══ DATASET CONTENT

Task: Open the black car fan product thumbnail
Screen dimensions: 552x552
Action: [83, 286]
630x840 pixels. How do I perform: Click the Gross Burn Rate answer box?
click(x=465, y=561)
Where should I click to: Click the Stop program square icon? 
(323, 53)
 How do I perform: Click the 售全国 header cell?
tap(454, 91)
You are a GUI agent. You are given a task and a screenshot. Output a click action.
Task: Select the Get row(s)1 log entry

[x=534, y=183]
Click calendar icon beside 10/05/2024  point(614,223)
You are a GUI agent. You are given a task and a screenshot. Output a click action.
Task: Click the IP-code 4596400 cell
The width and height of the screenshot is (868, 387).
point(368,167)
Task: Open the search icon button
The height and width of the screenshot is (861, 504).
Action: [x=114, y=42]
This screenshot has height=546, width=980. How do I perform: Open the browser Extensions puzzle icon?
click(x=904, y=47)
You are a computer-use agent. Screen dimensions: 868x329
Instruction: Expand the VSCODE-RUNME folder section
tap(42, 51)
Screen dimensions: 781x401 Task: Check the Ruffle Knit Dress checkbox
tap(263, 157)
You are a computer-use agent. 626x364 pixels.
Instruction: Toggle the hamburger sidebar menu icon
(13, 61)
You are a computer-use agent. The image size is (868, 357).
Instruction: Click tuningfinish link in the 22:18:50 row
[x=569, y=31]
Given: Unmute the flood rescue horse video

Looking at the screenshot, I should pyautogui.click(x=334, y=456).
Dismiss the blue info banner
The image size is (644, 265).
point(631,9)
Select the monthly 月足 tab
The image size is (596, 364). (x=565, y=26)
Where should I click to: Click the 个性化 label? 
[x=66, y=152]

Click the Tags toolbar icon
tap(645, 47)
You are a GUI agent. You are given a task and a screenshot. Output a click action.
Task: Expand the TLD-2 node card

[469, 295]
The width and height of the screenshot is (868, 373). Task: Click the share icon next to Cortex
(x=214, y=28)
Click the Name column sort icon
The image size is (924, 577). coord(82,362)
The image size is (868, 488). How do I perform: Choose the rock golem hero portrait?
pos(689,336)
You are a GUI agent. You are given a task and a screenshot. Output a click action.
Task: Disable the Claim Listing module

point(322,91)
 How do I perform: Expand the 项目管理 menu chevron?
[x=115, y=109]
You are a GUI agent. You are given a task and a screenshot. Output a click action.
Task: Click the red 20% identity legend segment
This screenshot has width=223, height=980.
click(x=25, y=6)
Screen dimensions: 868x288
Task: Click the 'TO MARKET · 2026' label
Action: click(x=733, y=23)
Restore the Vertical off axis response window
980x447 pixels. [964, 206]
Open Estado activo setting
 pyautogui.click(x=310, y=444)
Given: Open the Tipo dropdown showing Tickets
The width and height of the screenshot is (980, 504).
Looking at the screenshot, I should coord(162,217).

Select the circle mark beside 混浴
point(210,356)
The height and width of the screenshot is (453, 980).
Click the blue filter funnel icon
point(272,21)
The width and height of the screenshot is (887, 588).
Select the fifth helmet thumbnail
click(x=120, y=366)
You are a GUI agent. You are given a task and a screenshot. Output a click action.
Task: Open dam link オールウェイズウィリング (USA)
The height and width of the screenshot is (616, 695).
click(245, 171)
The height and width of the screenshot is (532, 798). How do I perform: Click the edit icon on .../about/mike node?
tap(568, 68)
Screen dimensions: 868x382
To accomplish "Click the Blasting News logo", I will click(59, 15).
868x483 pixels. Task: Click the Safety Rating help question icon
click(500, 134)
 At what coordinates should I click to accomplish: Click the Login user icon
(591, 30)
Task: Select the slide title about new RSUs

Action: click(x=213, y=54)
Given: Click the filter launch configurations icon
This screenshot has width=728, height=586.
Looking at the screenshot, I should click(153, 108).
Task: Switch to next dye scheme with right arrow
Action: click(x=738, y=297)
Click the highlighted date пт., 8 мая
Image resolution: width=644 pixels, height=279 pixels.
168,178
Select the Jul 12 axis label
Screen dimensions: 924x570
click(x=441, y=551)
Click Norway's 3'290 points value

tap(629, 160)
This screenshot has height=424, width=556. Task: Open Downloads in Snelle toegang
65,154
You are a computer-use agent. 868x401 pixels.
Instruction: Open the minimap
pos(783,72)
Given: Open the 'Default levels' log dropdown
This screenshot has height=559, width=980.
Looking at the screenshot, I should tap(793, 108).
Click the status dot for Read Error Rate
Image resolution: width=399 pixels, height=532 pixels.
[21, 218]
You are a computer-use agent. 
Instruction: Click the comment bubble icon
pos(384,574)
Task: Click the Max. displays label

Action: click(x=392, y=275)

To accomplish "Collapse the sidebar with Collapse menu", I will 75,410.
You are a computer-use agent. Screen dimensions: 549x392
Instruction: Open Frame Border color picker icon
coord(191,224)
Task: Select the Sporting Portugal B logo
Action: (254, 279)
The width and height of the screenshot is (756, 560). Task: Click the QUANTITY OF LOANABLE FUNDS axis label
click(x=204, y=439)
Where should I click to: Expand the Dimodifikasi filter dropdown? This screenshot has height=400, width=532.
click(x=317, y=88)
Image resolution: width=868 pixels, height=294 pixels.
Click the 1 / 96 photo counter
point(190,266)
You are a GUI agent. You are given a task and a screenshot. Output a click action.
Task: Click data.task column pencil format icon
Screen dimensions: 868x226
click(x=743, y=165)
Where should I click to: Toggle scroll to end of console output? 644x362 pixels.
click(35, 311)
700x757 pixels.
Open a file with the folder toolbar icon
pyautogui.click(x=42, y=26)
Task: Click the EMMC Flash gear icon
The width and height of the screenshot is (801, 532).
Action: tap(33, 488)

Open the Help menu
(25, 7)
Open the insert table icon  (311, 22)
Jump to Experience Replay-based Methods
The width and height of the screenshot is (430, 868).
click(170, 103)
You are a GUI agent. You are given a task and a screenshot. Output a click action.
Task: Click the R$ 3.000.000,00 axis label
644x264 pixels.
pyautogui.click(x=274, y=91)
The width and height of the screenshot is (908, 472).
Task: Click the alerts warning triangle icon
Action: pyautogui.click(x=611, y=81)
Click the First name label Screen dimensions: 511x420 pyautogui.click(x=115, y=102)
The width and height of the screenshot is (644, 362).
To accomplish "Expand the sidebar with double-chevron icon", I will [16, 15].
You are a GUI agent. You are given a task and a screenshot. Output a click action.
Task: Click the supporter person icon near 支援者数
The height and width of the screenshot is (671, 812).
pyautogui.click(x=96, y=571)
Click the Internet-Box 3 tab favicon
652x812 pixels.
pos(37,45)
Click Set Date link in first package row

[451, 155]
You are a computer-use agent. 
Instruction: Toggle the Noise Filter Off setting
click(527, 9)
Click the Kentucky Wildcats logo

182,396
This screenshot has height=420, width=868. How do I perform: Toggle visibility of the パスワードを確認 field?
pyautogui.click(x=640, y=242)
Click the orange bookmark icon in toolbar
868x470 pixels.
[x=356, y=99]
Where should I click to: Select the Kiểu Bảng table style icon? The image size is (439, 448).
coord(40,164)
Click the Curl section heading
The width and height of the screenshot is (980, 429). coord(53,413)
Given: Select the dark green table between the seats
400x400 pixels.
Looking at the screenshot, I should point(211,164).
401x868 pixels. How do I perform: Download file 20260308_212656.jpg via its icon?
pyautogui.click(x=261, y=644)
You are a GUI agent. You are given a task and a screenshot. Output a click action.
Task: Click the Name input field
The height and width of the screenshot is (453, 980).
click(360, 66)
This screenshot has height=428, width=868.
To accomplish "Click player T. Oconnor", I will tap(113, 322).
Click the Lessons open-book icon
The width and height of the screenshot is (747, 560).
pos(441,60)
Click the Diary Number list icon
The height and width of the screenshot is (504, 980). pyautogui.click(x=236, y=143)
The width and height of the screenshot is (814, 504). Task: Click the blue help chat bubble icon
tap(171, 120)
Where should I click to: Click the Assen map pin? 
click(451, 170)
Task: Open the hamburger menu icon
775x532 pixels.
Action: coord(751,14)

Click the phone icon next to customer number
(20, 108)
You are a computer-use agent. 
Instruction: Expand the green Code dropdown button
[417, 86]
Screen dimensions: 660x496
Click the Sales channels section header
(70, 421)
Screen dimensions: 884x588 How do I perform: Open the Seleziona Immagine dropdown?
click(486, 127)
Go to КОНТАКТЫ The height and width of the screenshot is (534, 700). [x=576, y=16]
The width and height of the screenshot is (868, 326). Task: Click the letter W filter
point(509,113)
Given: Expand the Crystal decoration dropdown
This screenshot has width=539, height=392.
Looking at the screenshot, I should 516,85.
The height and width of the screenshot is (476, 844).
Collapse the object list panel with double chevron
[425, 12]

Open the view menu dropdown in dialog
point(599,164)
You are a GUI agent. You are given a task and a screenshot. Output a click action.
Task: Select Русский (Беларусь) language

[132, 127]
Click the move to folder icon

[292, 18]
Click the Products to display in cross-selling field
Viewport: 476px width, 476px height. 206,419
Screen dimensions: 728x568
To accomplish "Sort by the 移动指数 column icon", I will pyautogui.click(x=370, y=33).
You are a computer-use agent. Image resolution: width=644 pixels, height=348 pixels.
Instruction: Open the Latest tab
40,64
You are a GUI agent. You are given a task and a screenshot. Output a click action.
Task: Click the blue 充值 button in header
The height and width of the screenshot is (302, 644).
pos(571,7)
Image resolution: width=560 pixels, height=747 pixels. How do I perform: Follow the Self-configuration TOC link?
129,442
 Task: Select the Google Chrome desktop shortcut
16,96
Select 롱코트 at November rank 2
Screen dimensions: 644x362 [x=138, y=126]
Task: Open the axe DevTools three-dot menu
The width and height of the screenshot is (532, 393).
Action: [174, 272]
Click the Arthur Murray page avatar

════

* _TASK GOAL_
The result should be every line that contains "computer", copied from the entries.

* _WRITTEN SOLUTION_
You are a computer-use agent. Screen dimensions: 868x329
You are a computer-use agent. 626x364 pixels.
You are a computer-use agent. The image size is (868, 357).
You are a computer-use agent. 868x401 pixels.
You are a computer-use agent. 
You are a computer-use agent. Screen dimensions: 549x392
You are a computer-use agent. 
You are a computer-use agent. 
You are a computer-use agent. Image resolution: width=644 pixels, height=348 pixels.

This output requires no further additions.